### YOUR INSTRUCTIONS:
Format the lines below as a JSON list of strings, one string per line, leaving out any blank lines.

● ● ● ●

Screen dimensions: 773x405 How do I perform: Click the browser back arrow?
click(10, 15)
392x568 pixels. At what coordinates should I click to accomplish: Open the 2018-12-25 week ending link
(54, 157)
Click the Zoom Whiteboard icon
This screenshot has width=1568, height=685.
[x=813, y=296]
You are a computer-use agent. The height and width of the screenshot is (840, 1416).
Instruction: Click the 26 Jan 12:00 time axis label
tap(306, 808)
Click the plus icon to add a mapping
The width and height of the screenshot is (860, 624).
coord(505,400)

● ● ● ●

### WRITTEN SOLUTION:
[
  "Screen dimensions: 773x405 How do I perform: Click the browser back arrow?",
  "click(10, 15)",
  "392x568 pixels. At what coordinates should I click to accomplish: Open the 2018-12-25 week ending link",
  "(54, 157)",
  "Click the Zoom Whiteboard icon",
  "This screenshot has width=1568, height=685.",
  "[x=813, y=296]",
  "You are a computer-use agent. The height and width of the screenshot is (840, 1416).",
  "Instruction: Click the 26 Jan 12:00 time axis label",
  "tap(306, 808)",
  "Click the plus icon to add a mapping",
  "The width and height of the screenshot is (860, 624).",
  "coord(505,400)"
]